A recent Brookings Institution forum on new social media and the re-invigoration of democracy got me thinking about whether and how Twitter and Facebook could successfully increase political participation, specifically voter turnout. Voter turnout is one of the most important indicators of a healthy democracy and – as many have noted – U.S. voter participation rates are remarkably low.
It does not surprise me that people don’t see the immediate gains of voting. Going to the polls on election day entails individual costs (e.g., time, figuring out polling locations), while the benefits are essentially collective and weakly dependent on the vote of any one individual. Thus, people may find that it’s in their interest not to bother (Downs 1957 is the classic work on this). This rational approach conflicts with a more normative (even moral) understanding of democracy and civic behavior – e.g., we know we should all vote; it’s as much our responsibility as our right.
In a much less academic vein, although many U.S. citizens are free-riders when it comes to voting, it appears that Americans love to give their detailed opinions on all kinds of things. For example, why are Americans, who are so enthusiastic and industrious when it comes to writing lengthy product reviews, indolent when they are asked (once every four years) to voice their political views? How can we make voting as compelling as writing an online review? And can social media help in this endeavor?
Being from Spain, one of the peripheral things that initially excited me about living in the United States was that I would be able to participate more easily in the online shopping experience, especially at Amazon.com (believe it or not, buying books online is much easier in the U.S. compared with other nations). As a social scientist and a foreigner, I don’t fully understand why so many Americans bother to write product reviews. Indeed, why do people publicly respond at all to the information (news, blog posts) they receive? I confess I have not studied this issue systematically, but my impression is that most people in Spain, though they vote at higher rates (see the graph below), would not bother writing an online opinion unless someone paid them. Even if they did bother to share their views on an item or an issue, they would never produce the type of careful and detailed examples that I’ve seen here; review writing in the U.S. is a serious enterprise.
This is a total mystery to me. When a product already has hundreds, sometimes thousands of reviews, why would someone feel compelled to write yet another opinion? For example, with 5,926 reviews (and counting) Harry Potter and the Order of the Phoenix is one of the most reviewed items on Amazon (as of this writing, the last review was added on July 4, 2011). Also astounding is the culture around the reviewing community. People don’t just review items; they also review reviews and comment on comments. Amazon has a whole system of reviewer titles set up (e.g., “Top 1000 Reviewer”) and a page devoted to reviewer rankings.

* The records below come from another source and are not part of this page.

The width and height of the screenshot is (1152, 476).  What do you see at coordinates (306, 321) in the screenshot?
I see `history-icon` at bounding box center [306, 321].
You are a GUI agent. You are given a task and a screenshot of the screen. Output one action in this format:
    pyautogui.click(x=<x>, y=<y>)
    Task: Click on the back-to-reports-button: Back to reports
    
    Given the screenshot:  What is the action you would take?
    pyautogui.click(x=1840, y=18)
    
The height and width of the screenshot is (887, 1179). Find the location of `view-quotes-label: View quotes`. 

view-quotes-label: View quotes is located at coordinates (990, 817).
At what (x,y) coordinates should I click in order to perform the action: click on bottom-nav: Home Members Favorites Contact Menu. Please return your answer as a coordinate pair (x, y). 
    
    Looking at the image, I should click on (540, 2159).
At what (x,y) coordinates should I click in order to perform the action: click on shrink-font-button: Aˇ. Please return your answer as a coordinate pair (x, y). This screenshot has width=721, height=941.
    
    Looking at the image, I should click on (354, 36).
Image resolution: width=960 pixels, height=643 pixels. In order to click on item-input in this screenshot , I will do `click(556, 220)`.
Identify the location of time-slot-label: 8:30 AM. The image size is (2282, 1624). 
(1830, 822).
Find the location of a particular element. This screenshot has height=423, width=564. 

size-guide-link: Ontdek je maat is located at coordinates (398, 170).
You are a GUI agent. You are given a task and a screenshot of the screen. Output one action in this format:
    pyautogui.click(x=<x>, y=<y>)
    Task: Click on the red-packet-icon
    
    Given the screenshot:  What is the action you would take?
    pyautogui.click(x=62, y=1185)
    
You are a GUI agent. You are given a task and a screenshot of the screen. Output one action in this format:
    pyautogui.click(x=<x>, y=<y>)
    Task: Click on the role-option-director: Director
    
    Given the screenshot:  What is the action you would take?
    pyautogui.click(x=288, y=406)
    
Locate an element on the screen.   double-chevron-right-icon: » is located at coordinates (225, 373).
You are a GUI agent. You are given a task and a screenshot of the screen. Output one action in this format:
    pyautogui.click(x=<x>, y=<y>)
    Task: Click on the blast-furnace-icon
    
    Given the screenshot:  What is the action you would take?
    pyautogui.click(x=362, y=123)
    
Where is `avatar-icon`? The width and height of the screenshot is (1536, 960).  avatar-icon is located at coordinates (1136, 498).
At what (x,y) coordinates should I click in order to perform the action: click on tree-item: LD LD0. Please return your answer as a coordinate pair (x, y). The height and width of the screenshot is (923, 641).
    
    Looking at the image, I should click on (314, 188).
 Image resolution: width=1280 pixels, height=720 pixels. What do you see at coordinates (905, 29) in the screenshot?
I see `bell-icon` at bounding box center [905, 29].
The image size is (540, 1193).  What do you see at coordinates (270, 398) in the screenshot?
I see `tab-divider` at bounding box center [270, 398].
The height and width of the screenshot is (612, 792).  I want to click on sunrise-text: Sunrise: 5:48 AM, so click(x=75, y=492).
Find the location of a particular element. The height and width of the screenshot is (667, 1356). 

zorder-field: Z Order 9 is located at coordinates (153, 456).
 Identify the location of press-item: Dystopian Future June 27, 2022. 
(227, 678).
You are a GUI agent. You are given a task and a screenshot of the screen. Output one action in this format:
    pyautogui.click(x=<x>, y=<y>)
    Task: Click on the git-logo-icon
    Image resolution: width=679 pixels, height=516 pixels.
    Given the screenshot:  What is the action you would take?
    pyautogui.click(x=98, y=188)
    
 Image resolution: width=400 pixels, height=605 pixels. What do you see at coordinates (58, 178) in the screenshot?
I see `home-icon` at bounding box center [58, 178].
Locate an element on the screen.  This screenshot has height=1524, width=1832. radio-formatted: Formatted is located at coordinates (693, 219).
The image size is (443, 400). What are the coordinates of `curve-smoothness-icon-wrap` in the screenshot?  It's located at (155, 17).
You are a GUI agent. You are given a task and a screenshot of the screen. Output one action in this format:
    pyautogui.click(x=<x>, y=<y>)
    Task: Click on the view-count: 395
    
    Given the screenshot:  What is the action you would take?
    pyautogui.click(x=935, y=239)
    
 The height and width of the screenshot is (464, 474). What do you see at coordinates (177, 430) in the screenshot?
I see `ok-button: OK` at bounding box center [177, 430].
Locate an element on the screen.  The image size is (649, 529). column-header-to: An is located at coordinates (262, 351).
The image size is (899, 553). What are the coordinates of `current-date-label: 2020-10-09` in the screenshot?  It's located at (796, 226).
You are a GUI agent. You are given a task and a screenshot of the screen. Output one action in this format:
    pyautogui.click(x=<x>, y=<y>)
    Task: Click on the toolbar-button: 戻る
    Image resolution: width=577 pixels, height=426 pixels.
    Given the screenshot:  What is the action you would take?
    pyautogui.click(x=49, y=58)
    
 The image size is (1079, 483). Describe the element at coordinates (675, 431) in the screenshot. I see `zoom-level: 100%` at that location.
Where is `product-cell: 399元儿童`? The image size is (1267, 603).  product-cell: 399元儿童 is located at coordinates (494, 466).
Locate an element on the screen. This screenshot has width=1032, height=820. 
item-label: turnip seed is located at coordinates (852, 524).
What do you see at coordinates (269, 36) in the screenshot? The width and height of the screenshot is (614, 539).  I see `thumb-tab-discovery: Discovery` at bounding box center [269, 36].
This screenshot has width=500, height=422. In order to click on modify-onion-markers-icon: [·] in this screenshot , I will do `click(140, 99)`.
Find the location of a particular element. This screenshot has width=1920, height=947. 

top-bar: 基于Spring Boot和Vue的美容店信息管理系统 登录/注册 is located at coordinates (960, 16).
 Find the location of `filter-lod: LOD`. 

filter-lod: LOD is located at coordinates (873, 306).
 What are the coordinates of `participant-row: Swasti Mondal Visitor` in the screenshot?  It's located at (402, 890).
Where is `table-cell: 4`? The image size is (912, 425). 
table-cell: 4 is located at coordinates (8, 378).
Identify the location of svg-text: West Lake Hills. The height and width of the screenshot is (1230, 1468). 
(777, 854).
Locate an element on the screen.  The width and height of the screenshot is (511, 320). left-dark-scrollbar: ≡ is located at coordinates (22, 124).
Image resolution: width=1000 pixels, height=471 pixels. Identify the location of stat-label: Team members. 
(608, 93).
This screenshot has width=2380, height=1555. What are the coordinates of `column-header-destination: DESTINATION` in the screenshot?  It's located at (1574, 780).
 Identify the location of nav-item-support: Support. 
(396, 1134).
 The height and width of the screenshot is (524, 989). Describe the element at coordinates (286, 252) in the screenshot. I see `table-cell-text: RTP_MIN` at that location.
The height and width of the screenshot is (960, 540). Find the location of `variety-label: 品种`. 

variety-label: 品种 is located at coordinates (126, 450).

It is amazing to me how American society responds when asked, even implicitly, to give an opinion. And it’s not just products - Americans react to news items, blog posts, tweets, you name it. My (somewhat cynical) gut feeling is that some of the people who produce these lengthy and carefully thought out evaluations do so because they are socially isolated and feel the need to be heard. Formalizing our views in writing before the world, so to speak, I suppose also feeds narcissistic tendencies, even if we are discussing something as ordinary as a vacuum cleaner.
Looking at it from a broader and more positive angle, I suspect that the need to say something about everything also signals that many Americans are highly engaged in their society, which is something I admire about this country. And, doesn’t a robust democracy require the public’s engagement with all that goes on around it? After all, many consumer reviews are about much more than just consumerism. Take book reviews, for example – our stated views on books tend to be about culture and about ideas. Some reviews and opinions reveal that the writers are highly educated, concerned citizens – not just people who have a fetish about smart shopping and bargains. Journalists, bloggers and columnists are no longer alone in their opinion making. Writers are writers and their readership; sometimes their eager audiences produce insights that are as valuable as those of the professional writer’s. Public writing and public thinking have become a fluid, interactive process.
Given this penchant for engagement, why is it that Americans’ political participation is low? Why don’t more Americans bother to vote? Some readers may find this comparison awkward because politics and shopping are indeed so different. But, as argued above, what’s happening online right now is not just shopping anymore.
Voting, like reviewing, commenting, or tweeting, is about offering a personal opinion via a ballot. But voting seems to somehow constrain self-expression in a way that new media do not. First, it does not allow elaboration; you can only choose from the options provided. Second, voting is unavoidably anonymous. Third, we receive no immediate feedback and our actions do not connect us to anything, unlike the rapid responses we often get when we tweet or post a comment. It’s like there is nothing and no one behind the process. It’s impersonal, detached and dispassionate… followed, at the very end, by election results, and – if we are lucky – months or years later, by a few barely discernable changes in policy. Voting just doesn’t seem to cut it. It just doesn’t seem to satisfy the impulses that drive our new, online expressions of community engagement.
I hear a lot of people talk about how social media are going to engage more people, especially young people, in the political process. But, given how different the experiences are between voting and these newer forms of expression, I’m still waiting for someone to tell me how exactly we can draw on the strengths of the latter to affect the former. Voters may not want to answer yes/no questions and then go home, just as reviewers may not star-rate a book if they aren’t welcome to put their two cents on the record.